Today I'm going to do a review on the Atari 2600, originally known as the Atari VCS, or
Atari Video Computer System.
This is the original model, with six switches on the front, as well as the cartridge slot.
The later model had only four switches on the front.
The switches we have are the "Power" switch, "TV Type", "Left Difficulty", "Right Difficulty", "Game Select", and "Game Reset".
On the back we have three ports: the power adapter port, the left controller port and the right controller port.
This is the output cable, which we need to connect to a converter switch box, to hook
up to the TV.
And here's that switch box I was talking about.
And this is the power adapter. It has a surprisingly long cable.
And now we're going to take a look at the joysticks.
This is my personal favorite.
It has two solid buttons, and the joystick works quite well.
Now I'm going to play a test run of Space Invaders.
I've decided to only show you the first level today.
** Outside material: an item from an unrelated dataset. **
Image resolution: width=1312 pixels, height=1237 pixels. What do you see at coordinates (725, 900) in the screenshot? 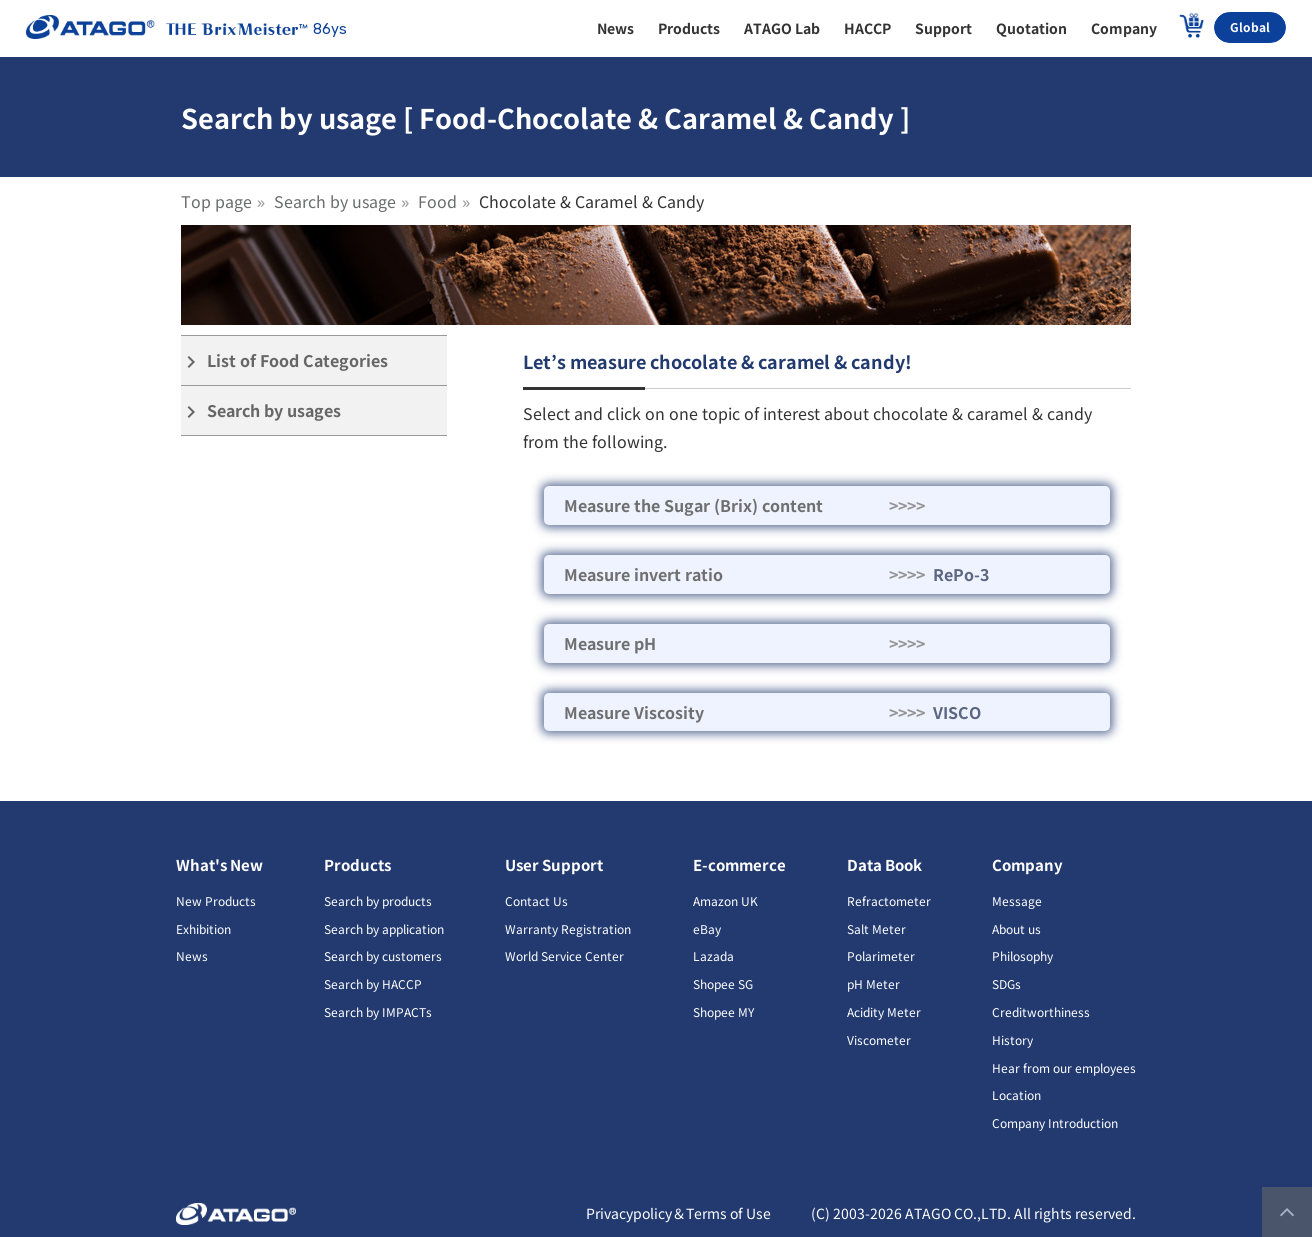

With each new level, the aliens get lower and you must defeat them sooner.
And
I hope you like today's review.
Please like and subscribe for more content.
When it was released in 1977, the Atari 2600 rose to success, and approximately 30 million
units were sold.
In fact, the console was so popular that it wasn't discontinued until 1992, just over
14 years from its release.
The graphics aren't by any means great by today's standards, but back in the 1970's,
the concept of having a video game console at home was fairly new.
Even though this console is outdates by today's standards, it still has a lot of retro value,
and several of the games are fun to play, such as Missile Command, Wizard of Wor, Qbert,
Space Invaders, Ms. Pac-Man, etc.
For anybody interested in vintage gaming, I recommend this console, the Atari 2600.
You can purchase it used for around $100 and in some cases even lower.